Ela nunca gostou muito daquele ambiente. Era barulhento, cheio de olhares julgadores, e um lembrete constante de que ela era diferente da maioria ali. As alunas a rejeitavam, justamente, porque Riyeon a acolhera.

Mas, naquele dia, havia algo pior esperando por ela.

Ao passar ao lado de uma mesa onde algumas garotas da elite estavam sentadas, ela não percebeu quando um pé sutilmente se estendeu à sua frente.

Tudo aconteceu rápido demais.

O tropeço.

A sensação do chão se aproximando.

O impacto.

O barulho alto da bandeja se espatifando no chão, espalhando comida por toda parte.

Por um momento, o refeitório ficou em silêncio.

E então, as risadas começaram.

— Meu Deus, que patética! — uma das garotas zombou, segurando a boca como se estivesse chocada.

— Nem sabe andar direito!

— Isso que dá colocar qualquer um nessa escola...

Anya sentiu o rosto queimar de vergonha.

Ela ficou de joelhos no chão, tentando assimilar o que tinha acabado de acontecer.
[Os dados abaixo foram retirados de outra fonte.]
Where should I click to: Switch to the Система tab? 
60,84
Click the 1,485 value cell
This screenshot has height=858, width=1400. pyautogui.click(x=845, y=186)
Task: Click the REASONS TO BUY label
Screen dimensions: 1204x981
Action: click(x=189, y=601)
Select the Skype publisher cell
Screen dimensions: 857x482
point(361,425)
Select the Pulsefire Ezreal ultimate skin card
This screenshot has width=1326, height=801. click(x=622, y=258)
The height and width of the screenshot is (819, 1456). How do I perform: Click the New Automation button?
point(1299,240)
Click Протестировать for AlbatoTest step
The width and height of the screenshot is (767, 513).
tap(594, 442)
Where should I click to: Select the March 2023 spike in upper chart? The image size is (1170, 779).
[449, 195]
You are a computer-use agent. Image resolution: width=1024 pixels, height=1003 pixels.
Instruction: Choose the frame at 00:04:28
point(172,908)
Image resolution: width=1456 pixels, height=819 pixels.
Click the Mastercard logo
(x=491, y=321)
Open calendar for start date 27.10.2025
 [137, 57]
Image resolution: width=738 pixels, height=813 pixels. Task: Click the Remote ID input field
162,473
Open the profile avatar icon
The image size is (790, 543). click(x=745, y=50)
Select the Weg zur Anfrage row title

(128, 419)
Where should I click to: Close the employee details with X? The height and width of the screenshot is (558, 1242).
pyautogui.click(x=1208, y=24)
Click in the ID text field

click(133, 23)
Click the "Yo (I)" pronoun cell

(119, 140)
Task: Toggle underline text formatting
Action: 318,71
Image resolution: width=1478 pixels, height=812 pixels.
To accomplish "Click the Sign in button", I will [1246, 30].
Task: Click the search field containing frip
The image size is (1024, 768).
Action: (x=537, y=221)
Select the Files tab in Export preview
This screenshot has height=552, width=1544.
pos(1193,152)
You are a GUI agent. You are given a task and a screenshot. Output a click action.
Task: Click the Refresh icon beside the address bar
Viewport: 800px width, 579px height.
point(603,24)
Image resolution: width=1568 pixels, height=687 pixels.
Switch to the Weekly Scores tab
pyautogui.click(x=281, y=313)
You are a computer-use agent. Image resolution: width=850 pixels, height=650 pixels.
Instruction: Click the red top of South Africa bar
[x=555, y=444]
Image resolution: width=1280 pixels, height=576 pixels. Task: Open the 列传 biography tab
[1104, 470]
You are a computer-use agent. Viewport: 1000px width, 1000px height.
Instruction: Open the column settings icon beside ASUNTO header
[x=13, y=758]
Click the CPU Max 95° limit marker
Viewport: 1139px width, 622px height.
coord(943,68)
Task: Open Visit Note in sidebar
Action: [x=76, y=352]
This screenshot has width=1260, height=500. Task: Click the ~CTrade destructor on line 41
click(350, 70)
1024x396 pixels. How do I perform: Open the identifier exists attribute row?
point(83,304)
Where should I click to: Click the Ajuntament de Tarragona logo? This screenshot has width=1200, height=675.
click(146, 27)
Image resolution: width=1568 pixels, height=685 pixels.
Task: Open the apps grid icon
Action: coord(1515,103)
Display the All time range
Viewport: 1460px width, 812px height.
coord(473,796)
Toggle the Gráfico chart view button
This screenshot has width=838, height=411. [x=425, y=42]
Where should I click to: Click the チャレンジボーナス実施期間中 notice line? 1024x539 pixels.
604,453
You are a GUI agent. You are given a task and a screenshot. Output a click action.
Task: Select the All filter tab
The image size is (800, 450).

Seus olhos caíram sobre os pés de Daehyn, que estavam na posição exata de alguém que havia acabado de puxá-los de volta.

Anya não precisou de mais nada para entender.

Daehyn estava de braços cruzados, um sorrisinho satisfeito nos lábios.

— Devia prestar mais atenção por onde anda — disse, sua voz carregada de veneno.

Anya sentiu um nó na garganta.

Ela queria desaparecer.

Mas, antes que pudesse reagir, uma voz ecoou pelo refeitório, fazendo o burburinho cessar de imediato.

— O que diabos está acontecendo aqui?